So proclaimed a t-shirt of a friend (and Vassar College housemate) of mine. I remembered it recently because of what I’ve been learning: that being a real grown-up means embracing the part of oneself that is — and always will be — a child.
Over the last two weeks, my husband and I have been on an extended ‘moving tour’. We relocated from DC to Alabama, but instead of settling into our new (old) house right away, we dropped off our furniture and continued on. Moving had its difficult moments: a tire shredded on our U-Haul as we merged onto a highway, we nearly lost vital documents, and we lived out of backpacks and generally felt displaced.
But those difficulties didn’t shape the trip. After coordinating the move, it was a blessing to be ‘kids’ again, with my husband’s parents looking out for us. They drove to DC to help us move, towed our trailer and hauled boxes, gave us good food and comfortable spots to rest. Their presence gave my husband time to gather strength after strenuous months at L’Arche, and it allowed us to transition gradually into our new life.
Caring for people with special needs L’Arche DC was, at least in part, what allowed us to accept their gifts with gratitude. While it’s true that caregiving can lead you to take on too much, it can also open you up to receiving care. Caregiving can allow you to see that, for all your capabilities, you, too, are a person in need. Supporting another person can help you to know your own vulnerability. And perhaps being taken care of by my husband’s parents set me up to offer a little bit of care myself.

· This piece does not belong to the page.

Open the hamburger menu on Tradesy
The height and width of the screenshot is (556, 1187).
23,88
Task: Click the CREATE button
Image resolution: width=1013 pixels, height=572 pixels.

After our initial move, we spent a week in Montgomery and a week at Lake Martin, arriving at the lake house (pictured above) for our annual family gathering. I’m from suburban New Jersey, where the most we’d do for the 4th of July was pile into the car and watch the county’s fireworks while eating ice cream, so the fact that people here shoot off fireworks themselves came as something of a shock. And their displays get better every year.
But an even better ‘display’ occurred before the fireworks that night. At the lake, I’d tried to be deliberate about being present and cultivating relationships, even as I took time to write and be alone. In particular, I treasured time spent with my cousin, who we’ll call AC*. She’s a third-grade girl, bright and passionate and funny and intense. And on the 4th, AC asked me about my work; what did I do? “I’m a writer,” I said. I get a shiver of delight every time someone asks me that question. And AC’s expression — eyes wide, face alight — was gratifying.

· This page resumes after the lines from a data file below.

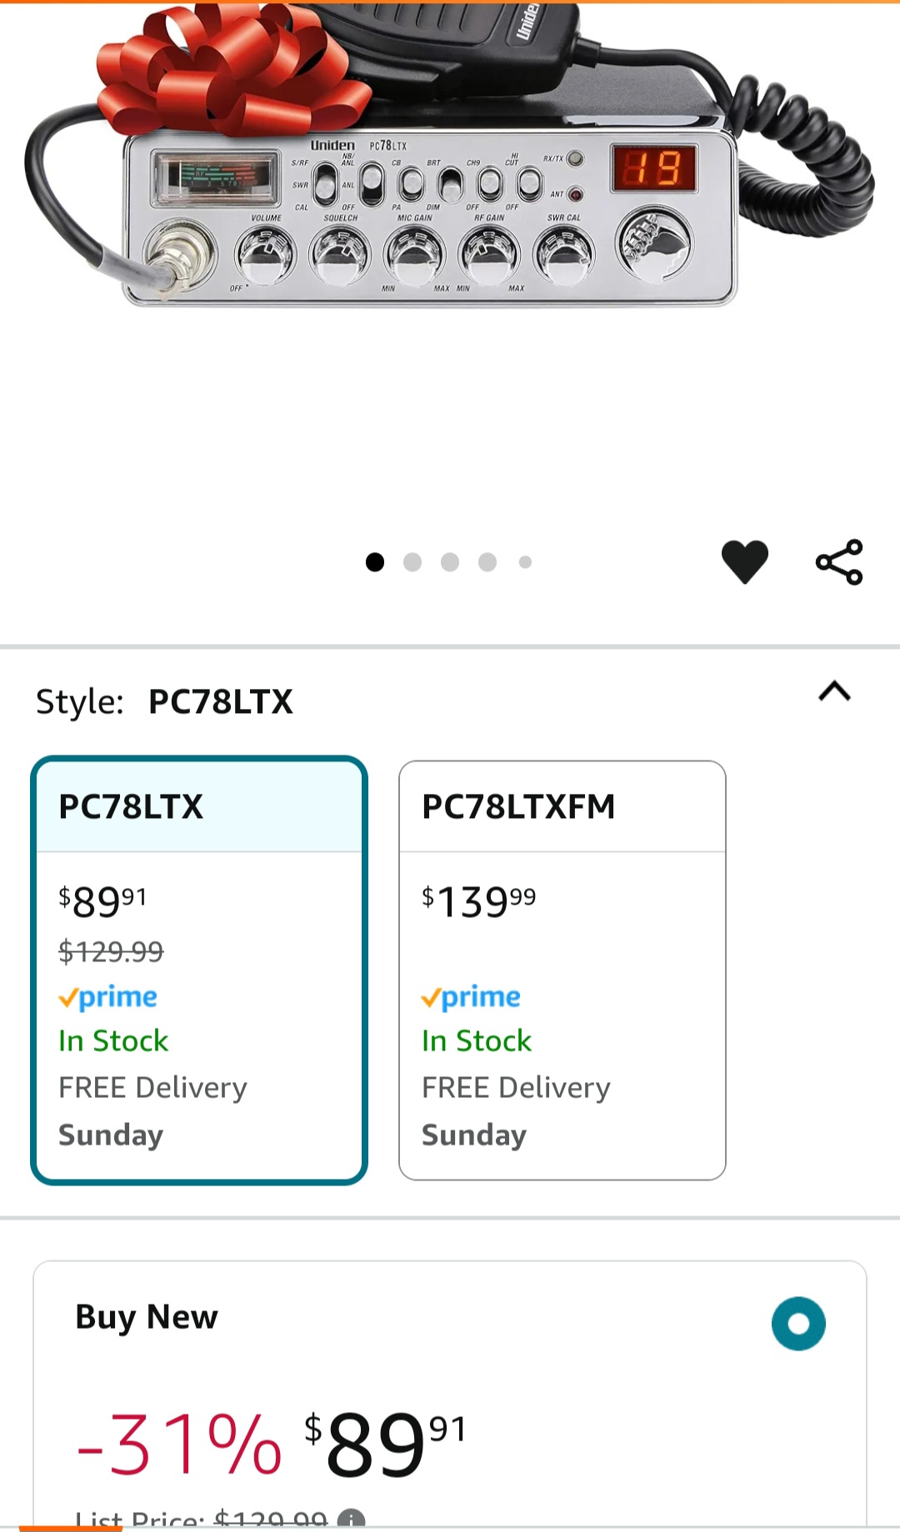
Task: Tap the Style: PC78LTX label
Action: (164, 701)
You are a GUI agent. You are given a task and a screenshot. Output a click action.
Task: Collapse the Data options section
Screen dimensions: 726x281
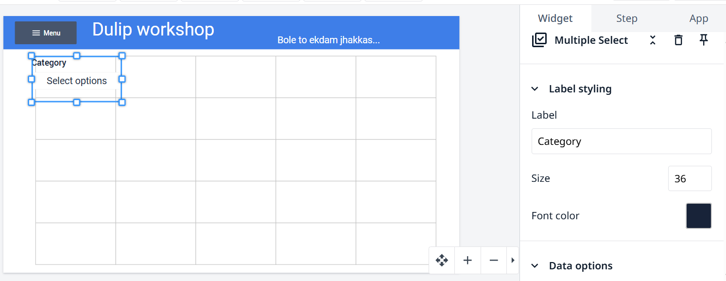click(535, 266)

“Really?!” she exclaimed. “Wow. I love writing.”
I sat down next to her, and we talked. Or, more accurately, I listened. AC told me about the books she loved, and shared some of her poems as well. Some turns of phrase stood out to me; she definitely had a way with words.
She told me about the praise of her teachers, so I kept my words to a minimum, though I was excited by her talent. I don’t know much about writing, but I do know this: you must write for the love of it. If you do, your work will benefit others, but you cannot write for acclaim alone.
In that way, writing is akin to caregiving; you can’t just give care when you’ll be thanked for it. You have to give when no praise is forthcoming; you have to treat others tenderly even when you may not feel like it. So often, the feeling of love follows, and flows from, the act of loving.
Throughout the week, AC made me smile with her transparent enthusiasm. She reminded me a great deal of myself as a young girl, and in her company, I found myself longing to reclaim her unabashed manner. She didn’t hide what she truly loved, or the extent to which she felt her experiences.
Being with AC made me remember the young girl in myself, the one who conducted excavations in her backyard, who always had to be called to supper because she just couldn’t put down a good book, who felt passionately excited about going to summer camp each year.
Too soon, it was time to say goodbye. As I hugged AC, I said, “Keep writing.” It was all I needed to say; if she kept writing, the work itself would teach her what she needed to know. And then AC’s mother thanked me for spending time with her daughter, for listening, for caring. In fact, she said, AC had told her that, when she [AC] grew up, she wanted to be like me.
At once, I was overcome by paradoxical truths …
Receiving care had allowed me to give.
The girl I admired looked up to me.
Being vulnerable had made me strong.
All I could do was say, “Wow … that’s the nicest compliment she could have paid me.”
And inside, I added a prayer: May I live into it.
In what way might you be ‘a kid again’ this week?